══ Text section ══
Thaina commented 7 years ago

@eyalsk And to remind you I never gave thumb down to our argument because I still leave you a respect I also never said you must stop because I respect your freedom But every time I wish it should be last time I would need to argue with you like this so I won't hold back. I hope that it would make you understand

DavidArno commented 7 years ago

I'm with @MovGP0 on wanting to see [a..b] syntax used here, rather than [a:b] for totally selfish reasons: I'm writing a proposal for cons support that uses [head:tail] syntax and do not want to have to change it just because @gafter "stole" it for this proposal! 😁

bbarry commented 7 years ago

I like how Perl 6 specifies these:

a..b // includes both endpoints
a^..b // excludes a
a..^b // excludes b
a^..^b // excludes both endpoints
Thaina commented 7 years ago

@MovGP0 for 3..5 I also make my own extension method

public static class Ext
{
    public IEnumerable<int> To(this int start,int end)
    {
        var sign = Math.Sign(end - start);
        while(start != end)
        {
             yield return start;
             start += sign;
        }
    }
}

foreach(var i in 3.To(5))
═══
══ Provided material ══
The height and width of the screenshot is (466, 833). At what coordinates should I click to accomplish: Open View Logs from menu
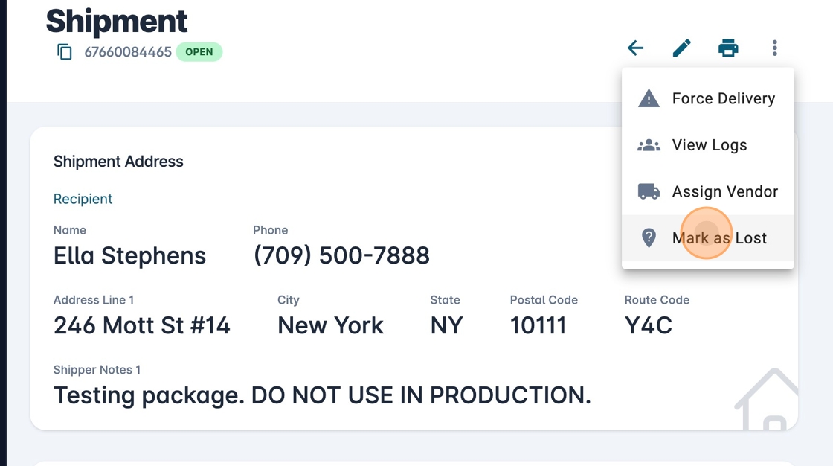(x=710, y=145)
═══
**Complete the following**:
a. In the range syntax thread, what does the Perl 6 form a^..b exclude?
b. Rewrite the stretch of the range syntax thread from "a..b // includes" through "while(start != end)", substituting "omits" for "excludes".

**Outputs**:
a. It excludes a.

b.
a..b // includes both endpoints
a^..b // omits a
a..^b // omits b
a^..^b // omits both endpoints
Thaina commented 7 years ago

@MovGP0 for 3..5 I also make my own extension method

public static class Ext
{
    public IEnumerable<int> To(this int start,int end)
    {
        var sign = Math.Sign(end - start);
        while(start != end)